Top five trouble-shooting tips

No matter how careful the preparation and trials, in product development things can sometimes go wrong when it comes to manufacturing and selling the product. And it might not be obvious that all is not well until some time after the launch. Wayne Morley (left), ex-technical food developer at Unilever where he worked for 22 years on new flavours and formats and now head of Food Innovation at Leatherhead Food Research, outlines five tips for trouble shooting.

Most technical people working in the food industry will at some time be involved in trouble-shooting activities.

Tip 1 – Keep it simple

My first tip is to keep it simple. Play with the sample – stir it gently and vigorously, dilute it in water, pour it out of the container, shake it about and so on. The water test is particularly valuable for emulsion-based products in which you suspect that there may be stability issues. An oil-in-water emulsion for example, even a very high oil content one such as mayonnaise, will disperse gradually in water with gentle stirring, whilst a broken or inverted emulsion will simply be present as lumps in the water.

And whether the sample thickens or thins during simple stirring can tell you a lot about the state of the structuring components such as the proteins, thickeners and emulsion droplets.

Tip 2 – Microscopy starts with the eye

Microscopy is an extremely valuable tool for investigating all kinds of issues in foods as it allows you see the detailed structural elements and identify the components that are present. At least my microscopy colleagues can do this from the wealth of experience that they have built up looking at hundreds or perhaps thousands of samples.

Differentiating fat crystals from salt and sugar, and assessing the distribution of protein, are just some of the simplest interpretations that can be made.
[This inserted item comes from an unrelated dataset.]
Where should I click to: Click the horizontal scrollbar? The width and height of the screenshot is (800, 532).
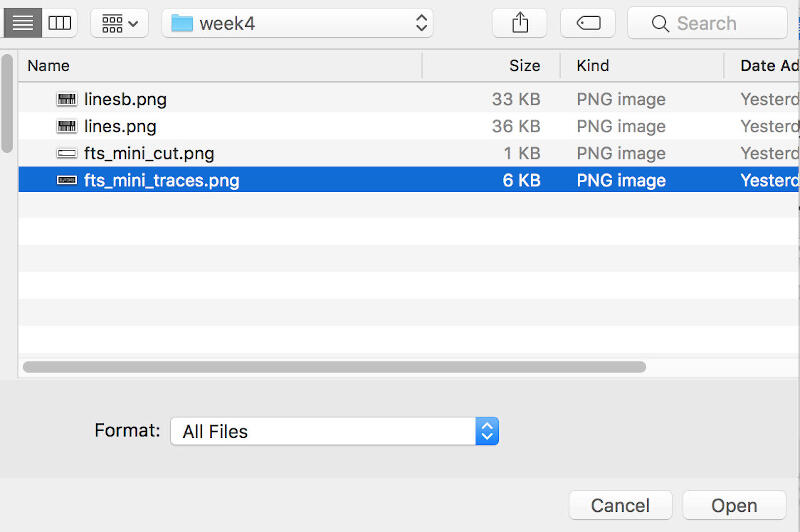pyautogui.click(x=334, y=367)
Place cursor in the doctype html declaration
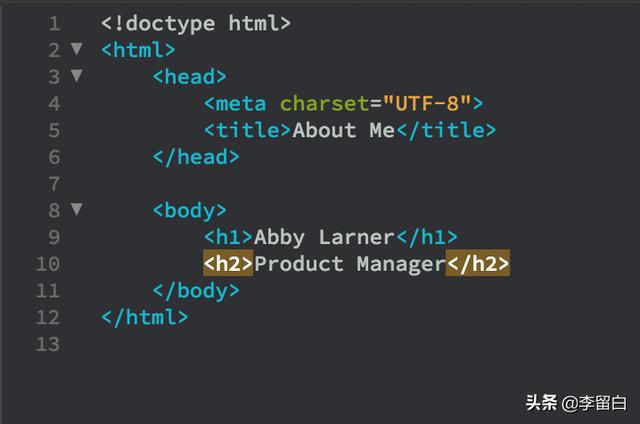Screen dimensions: 640x424 [196, 23]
Microscopy however does not start at the highest magnification as you will be only looking at a very small part of the sample. Instead start at the lowest magnification, the eye, and then look in more detail at specific elements of the material with increasing levels of magnification in order to work out what has gone wrong. Also microscopy can often help narrow down which analytical tests will be helpful (see tip 3).

Tip 3 – Analytical tests

There are probably as many tests available for characterising foods as there are foods themselves. And each test can be carried out in any number of different ways. For example, I always say that there are lots of ways of measuring viscosity but they are all wrong! What I mean by this is that viscosity is not a single parameter; it depends on the equipment, measuring conditions including time and temperature, pre-treatment of the sample and so on.

So you will need to select the most appropriate analytical tests, both physical and chemical, and then specify the methods so that they can be repeated and the results compared with those from other samples.

Tip 4 – Compare with ‘good’ product

Microscopy
Tip 4 – Compare with a ‘good’ product. A customer described the tea pictured right as very weak. Under the microscope it is clear to see that there is lots of woody plant material mixed in with the tea leaves compared with a brand-leading tea bag, pictured left.

The first question we always ask a client that requires our help with trouble shooting is can they send us samples of ‘bad’ and ‘good’ product. The ‘good’ product may be from an earlier production, be a kitchen or pilot-plant sample, or even be a competitor product that represents an essential quality feature. The tests described above can then be carried out on both samples and a detailed comparison made in order to begin the process of identifying what went wrong.

sample of perfect product may not come along very often so it may be a good idea to freeze it for future reference if this is appropriate. I have even seen a forward-looking production manager in a factory keep samples from each production run, with each sample of ‘good’ product representing the control for the next production run.

Tip 5 – Don’t trust the specification

Of course, robust specifications should be in place for all products so that the production and quality staff know instantly if the product is suitable for release or not. This assumes, of course, that the specification contains all of the necessary attributes which is not always the case. This is not the fault of the product, however, some attributes such as the pourability of a sauce or the spreadability of a margarine may be impossible to characterise with simple quantitative tests.

Where the specification is used, however, care must be taken to analyse the trend in performance of the product. For example, there may be a problem if the viscosity at the start of the production run is at the bottom of the specification range, and then increases such that it is at the top at the end of production run. Something is clearly changing and it is important to find out what this is before subsequent production runs result in out-of-specification stock.